The decision could ultimately fall to the state’s Supreme Court.
Kemp is likely to be named the winner as soon as Friday night, a step that would trigger the lawsuit from Abrams, according to The Associated Press.
“Since the beginning, our campaign has been dedicated to lifting up the voices of every community,” said Abrams campaign manager Lauren Groh-Wargo.
“We have heard from countless Georgians about massive irregularities wrought by a secretary of state who ran his own election in order to crown himself governor,” she continued. “We have been transparent that we have looked into multiple legal strategies in order to count every vote in our state — and that work continues as we decide our next steps.”
Kemp’s campaign said Abrams’ claims are not legitimate.
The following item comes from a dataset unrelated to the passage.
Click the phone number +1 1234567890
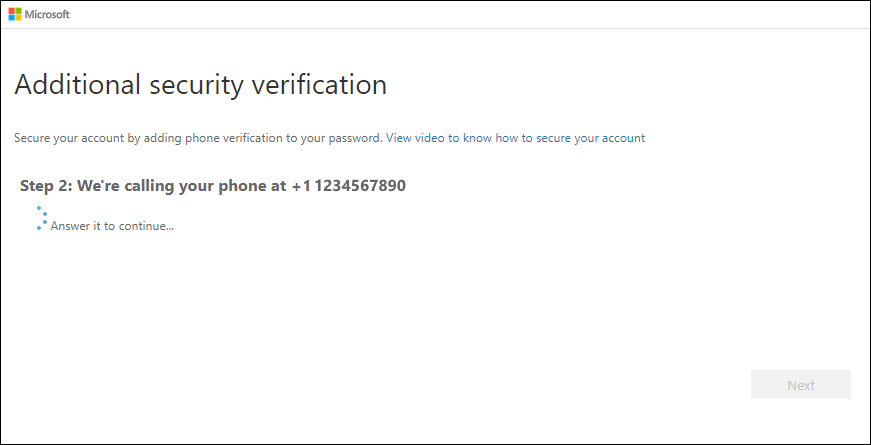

“Gov.-elect Brian Kemp earned a clear and convincing victory on Election Day. The campaign is over, and Kemp’s focus is on building a safer, stronger future for Georgia families,” said Kemp’s campaign spokesman, Ryan Mahoney.
“Stacey Abrams’s latest publicity stunt is sad and desperate,” Mahoney added. “Elections in America aren’t decided in the courtroom. They’re decided fair and square by the people, at the ballot box.”
Abrams had hoped that a recount would push the total votes cast for Kemp below the 50 percent threshold. If she had been successful, under Georgia law, there would have been a runoff election between the top two vote-getters. However, as of Thursday, Kemp was about 18,000 above the number needed to trigger that provision.
Abrams would need to show in court that at least that many potential voters were not allowed to cast their votes, or had their votes wrongly rejected.
Abrams would have an uphill battle to prove not only that errors occurred, but that they were all aimed at hurting her campaign.
“I would say with pretty great confidence there has probably never been an election … without some irregularity, where some poll worker did not make some mistake,” said Democrat Cathy Cox, who was Georgia’s secretary of state from 1999 through 2007.
As of early Friday, the campaign had not announced its final decision. But Allegra Lawrence-Hardy, Abrams’ campaign chairwoman, seemed to imply that the campaign would take on the unprecedented legal battle.
“These stories to me are such that they have to be addressed,” Lawrence-Hardy said. “It’s just a much bigger responsibility. I feel like our mandate has blossomed. … Maybe this is our moment.”